What we follow here is the tale of an entitled, sleazy and basically nasty woman named "Jasmine" (she's changed to that name from something more prosaic), played by Cate Blanchett, above, whose marriage and fancy, moneyed life have recently collapsed. She's left New York City and the Hamptons for the much simpler and more affordable(!) world of San Francisco. This location shows how out-of-touch Mr Allen is with where working people can afford to live, but I guess the midwest would not have been as much fun for him to film. San Francisco is the home of her lower-class sister, Ginger (Sally Hawkins, below, left, with Andrew Dice Clay, who plays -- and very well -- her former husband).

Fully one-third to one-half of the film is set in the past, so we really get to see who Jasmine was, as well as who she remains -- even though her circumstances have turned upside down.
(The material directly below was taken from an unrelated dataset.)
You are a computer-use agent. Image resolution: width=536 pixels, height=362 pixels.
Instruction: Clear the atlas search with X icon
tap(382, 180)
Allen is crafting here a morality tale for our time -- the financial crisis and the economic downturn -- in which the great wealth of Jasmine's husband (Alec Baldwin, below, center, and fine, as usual) was evidently derived from fakery (think Bernie Madoff).
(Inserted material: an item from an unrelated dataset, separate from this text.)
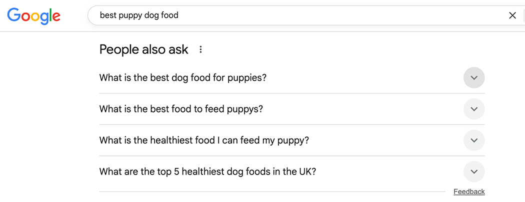
Task: Click the Google logo
Action: (34, 16)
Yet the filmmaker's grasp of how the hoi polloi live is awfully limited. Even the manner in which Jasmine earns her living as a "worker" -- a short spell with an odd dentist (the amusing Michael Stuhlbarg) and then, nothing -- indicates that Allen has little understanding of or interest in how most of us pay our bills.

Ditto his creation of "working men" like Ginger's new boyfriend (the wonderful Bobby Cannavale, above, left) and his best friend (Max Casella, above, right) who remain walking, talking clichés. That Cannavale and Casella walk and talk damn well, goes some distance toward camouflaging this. But there are times when, watching Cannavale act, you think, God, he must have been dying for a bit of decent dialog! But none of the characters here, save Jasmine, are given any depth by their author.

Around the time Peter Sarsgaard (above) appears (then rather quickly disappears), the coincidences really hit home. Through it all, Ms Blanchett delivers a spot-on performance, with every moment real (and often grating). Cate's too smart an actress to try to sugar-coat her character, who is, let's face it, a horror who just keep growing more horrible. That the actress has played -- and quite well, I am told -- Blanche DuBois could only have helped her performance -- which is some kind of wonderfully strange concoction of Blanche and a character somewhat like Mr. Madoff's wife (but younger), who could not have helped but know what her husband was up to on some level but ignored it all to bask in the wealth. At this point in our film year, Blanchett would seem a shoo-in for an Oscar nomination.

Blue Jasmine is a lot of fun, though it is not particularly funny, as in ha-ha. (That's Louis C.K. with Ms Hawkins, above.) It is light on its feet, as shallow movies with weighty themes sometimes are. I think Allen may not have intentionally gone after a character study, but that's what, thanks mostly to Blanchett, he has achieved. It's a good one, too -- even memorable -- though everything else here pales beside it.

The movie, from Sony Pictures Classics and running 98 minutes, opens this Friday, July 26, in New York City (at the Angelika Film Center, City Cinemas 123, Lincoln Plaza Cinema), in Brooklyn (at the BAM Harvey Theater) and in Los Angeles (at The Landmark and perhaps elsewhere). From there, a national rollout will follows in cities across the U.S.